====== SELECTION
## Speech recognition

### 1 - Language detection

In [40]:
import pandas as pd
import numpy as np
import os

### GET DATA ###
path = '/Users/anosharahim/cs156-pcw-anosharahim/23/'
trainA = os.listdir(path + 'trainA')
trainB = os.listdir(path + 'trainB')
trainC = os.listdir(path + 'trainC')
ts = os.listdir(path + 'test')

#unique alphabet encodings
alphabet = ['A', 'o', 'e', 't', 'p', 'g', 'k']
alphabet_dict = {'o': 0, 'p': 1, 't': 2, 'e': 3, 'k': 4, 'g': 5, 'A': 6} #

def getfiles(folder,folder_name, pth): 
    items = []
    c=0
    for item in folder: 
        myfile = open(pth+folder_name+'/'+item)
        c+=1
        
        for line in myfile:
            items.append(line)   
    return items


A_tr = getfiles(trainA, 'trainA', path)
trainB.pop(18) #remove .DStore file
B_tr = getfiles(trainB, 'trainB', path)
C_tr = getfiles(trainC, 'trainC', path)
print('training data set size = ', len(A_tr))

test = getfiles(ts, 'test', path)
print('test data size =', len(test))
print('language alphabet ==',alphabet)


training data set size =  30
test data size = 10
language alphabet == ['A', 'o', 'e', 't', 'p', 'g', 'k']


In [18]:
### Functions for transition matrix, log probability and language detection ### 

def T_matrix(sequences, dict_):
    '''Returns transition matrix of a list of sequences. 
    
    Input
    sequences: list of str
    dict_: dictionary of letters as keys and their encoding as values.
    
    Output 
    M: list of lists
    where M[i][j] is the probability of transitioning from i to j
    '''
    
    #initialize transition matrix with cols = alphabet size
    T = [[0]*7 for _ in range(7)] 
    
    for seq in sequences: #for each sequence
        seq = list(seq) #create list of chars from string
        #get encoding for letters in sequence 
        e = [dict_[letter] for letter in seq] 
        
        for (i,j) in zip(e,e[1:]): #count the transitions 
            T[i][j] += 1 #append when state transitions from i to j
            
    #once counted, convert to probabilities
    for row in T:
        n = sum(row) #row should sum to 1
        if n > 0:
            #normalize rows
            row[:] = [f/sum(row) for f in row]
            
    return T #transition matrix


def log_probability(seq, t_matrix, letters = alphabet):
    '''Returns log probability that a sequence is from a given language.
============
- **STATED GOAL A**:
In the speech recognition code, translate the sentence "Returns transition matrix of a list of sequences." into Spanish.
The text and the records are unrelated to each other.
====== RECORDS FOR THIS TASK
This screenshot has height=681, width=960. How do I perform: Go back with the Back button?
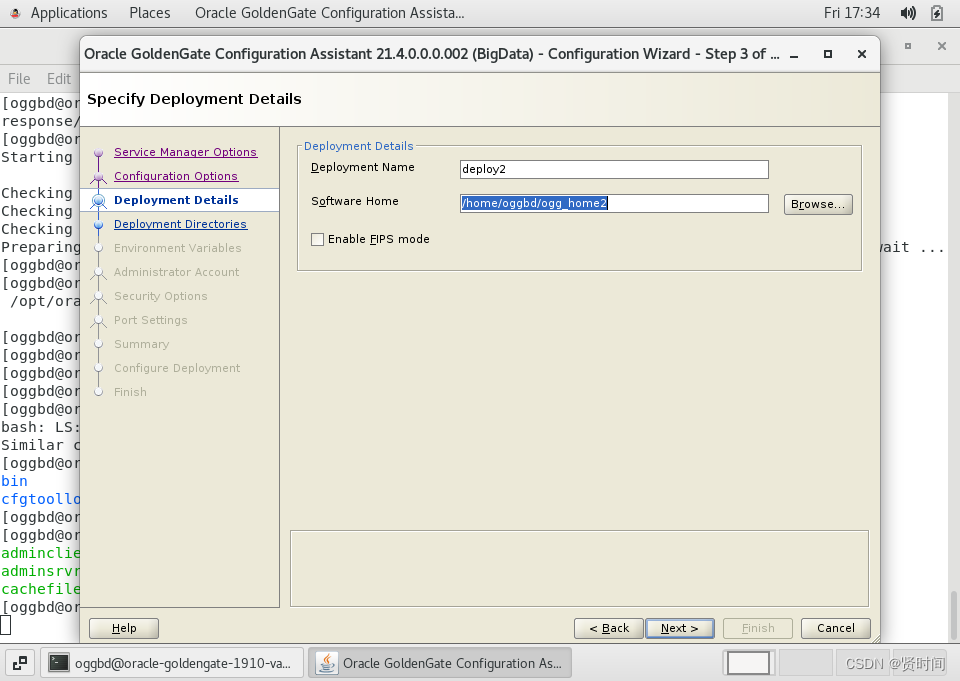point(609,628)

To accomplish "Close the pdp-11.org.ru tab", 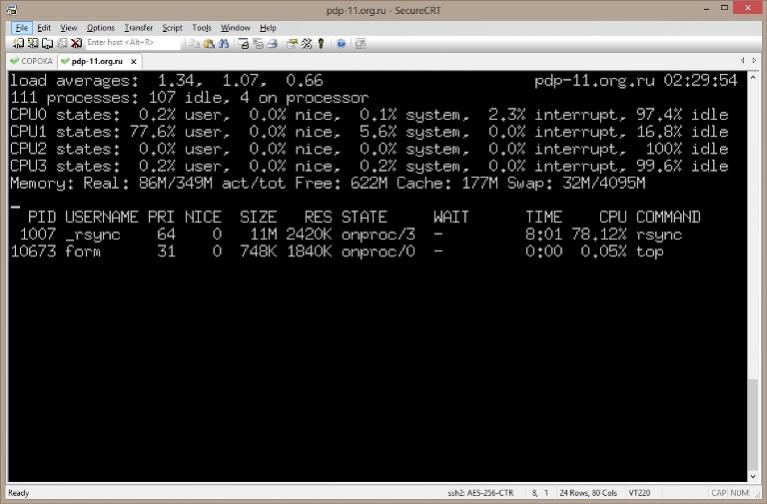I will pos(131,61).
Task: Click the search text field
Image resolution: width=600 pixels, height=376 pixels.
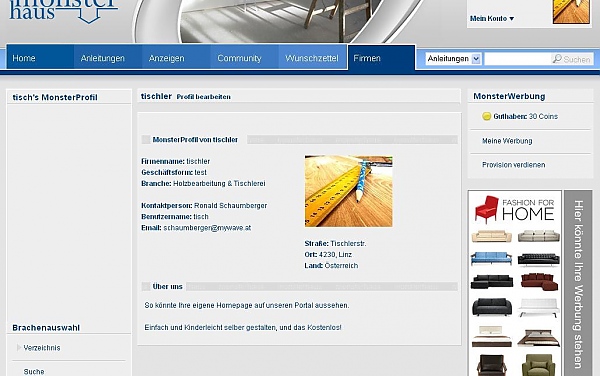Action: point(517,59)
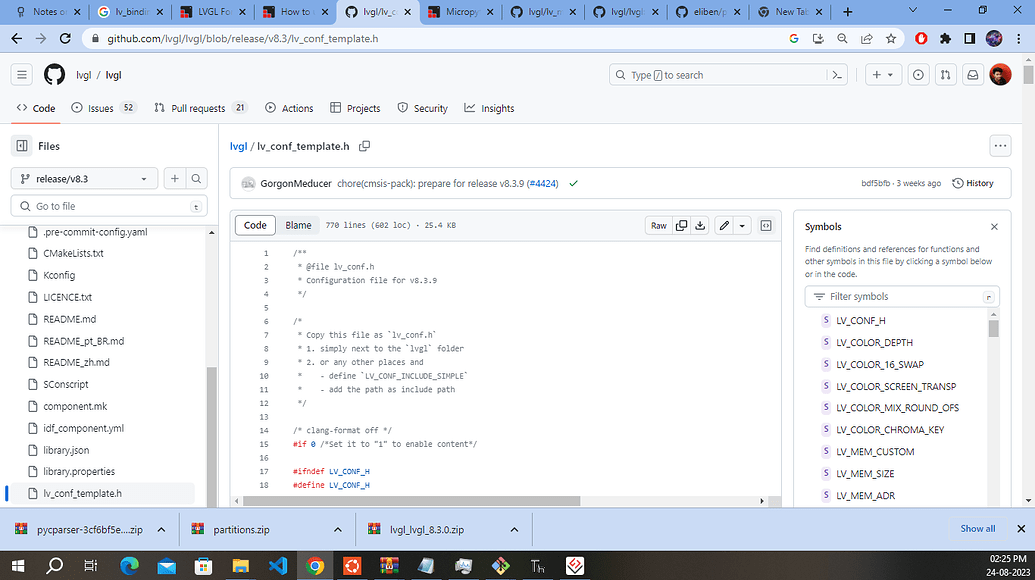
Task: Close the Symbols panel
Action: 994,227
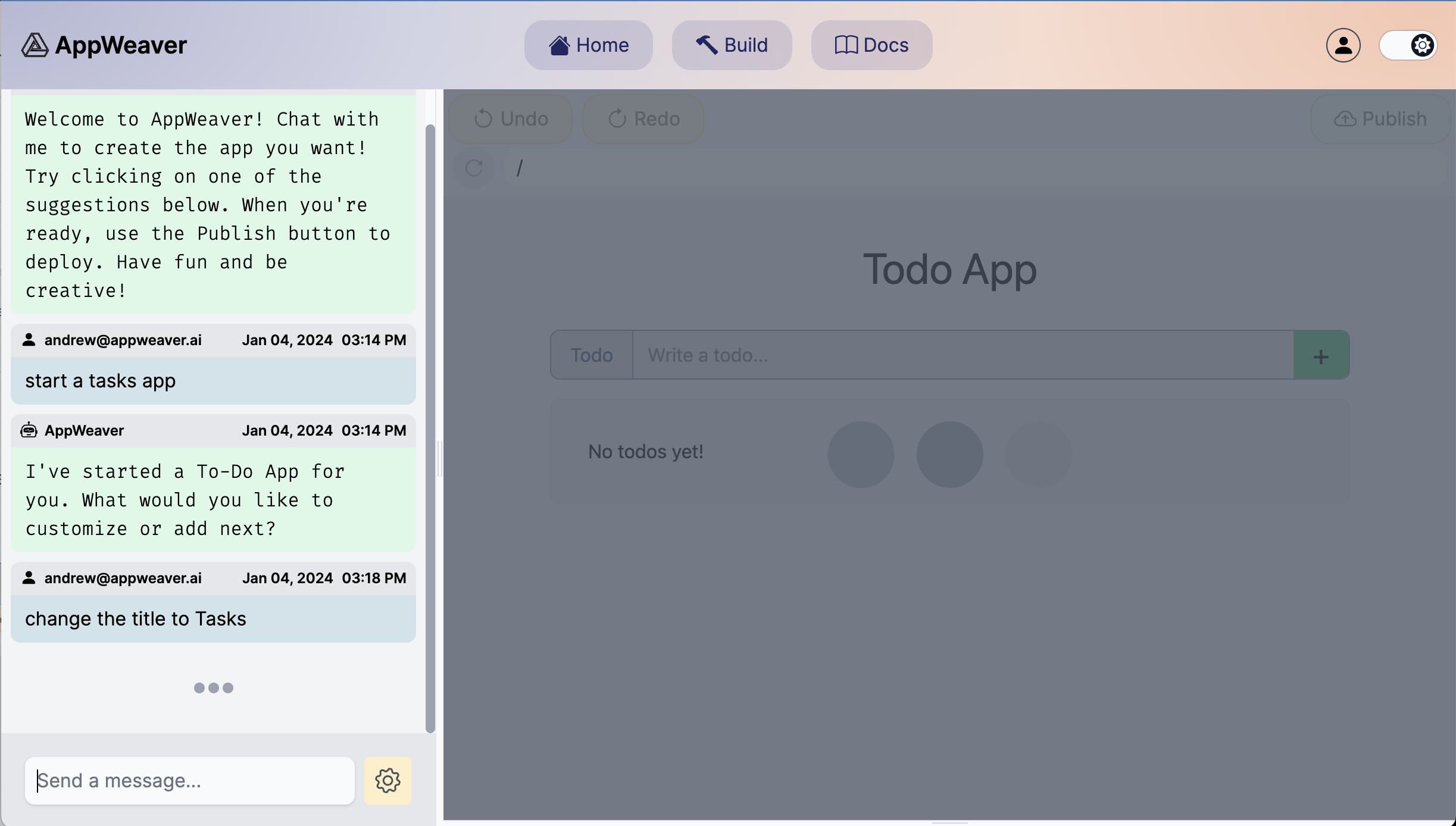The height and width of the screenshot is (826, 1456).
Task: Toggle the theme switch in the header
Action: pyautogui.click(x=1408, y=45)
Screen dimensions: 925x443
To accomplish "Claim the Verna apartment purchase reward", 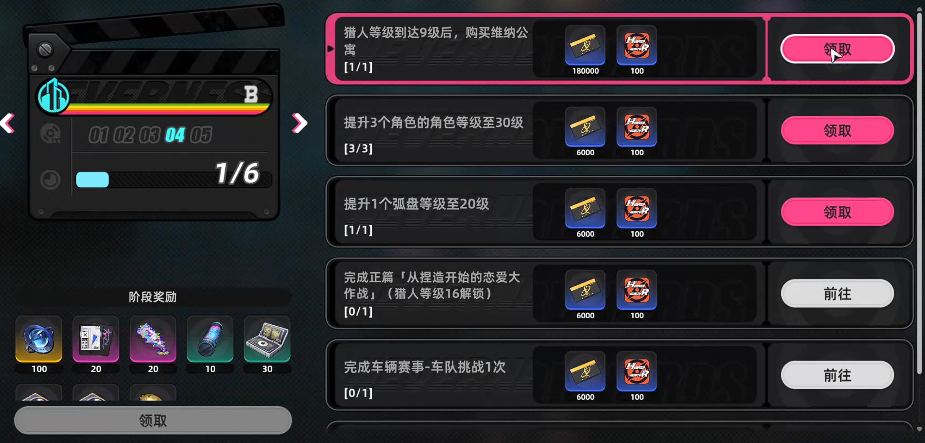I will pyautogui.click(x=837, y=49).
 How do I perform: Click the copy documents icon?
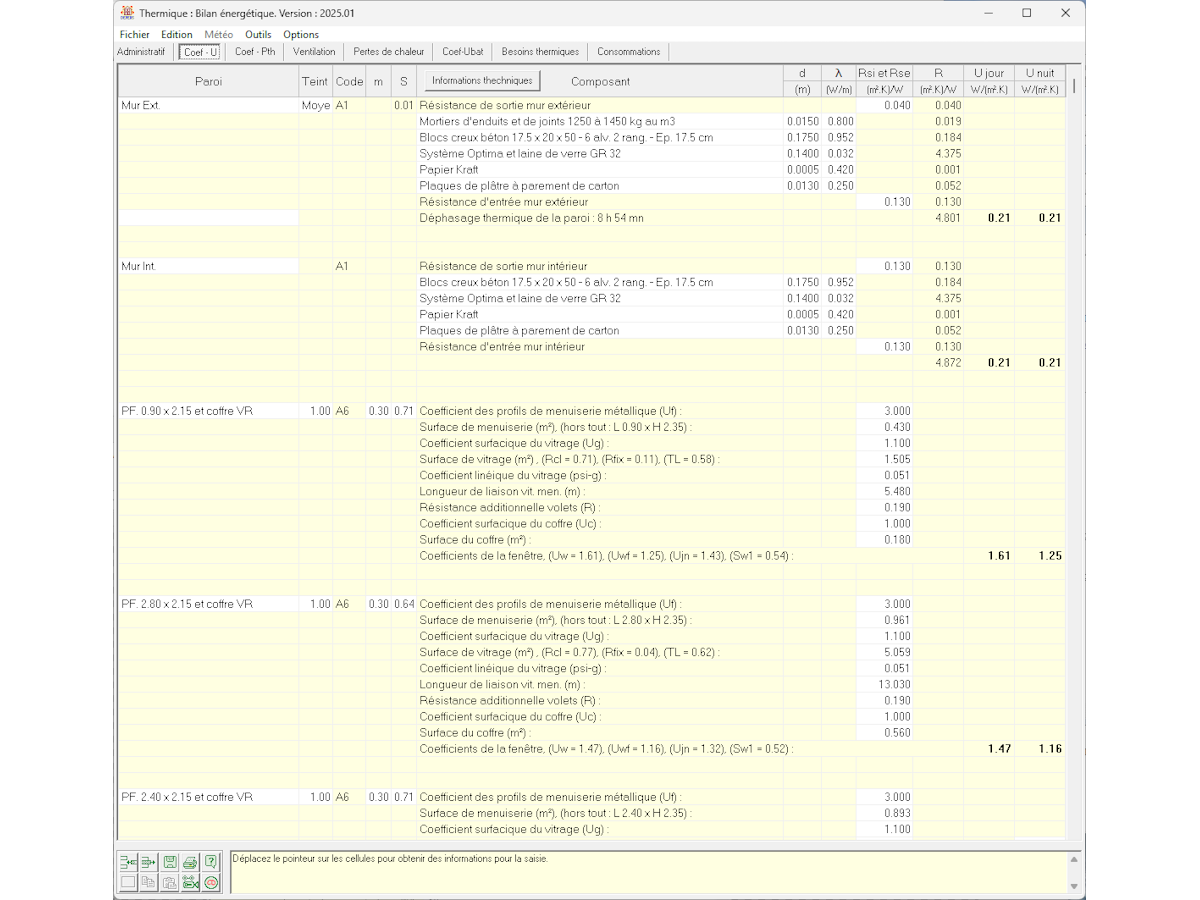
============
- **STATED GOAL B**:
Quote the lines of the records, everything from the line that contains "Task: Click the search text field" down to the line that contains "Task: Toggle the theme switch in the header", and leave the pictures out.

- **TASK OUTPUT A**:
Devuelve la matriz de transición de una lista de secuencias.

- **TASK OUTPUT B**:
Task: Click the search text field
Image resolution: width=600 pixels, height=376 pixels.
Action: point(517,59)
Task: Close the Symbols panel
Action: 994,227
The height and width of the screenshot is (826, 1456).
Task: Toggle the theme switch in the header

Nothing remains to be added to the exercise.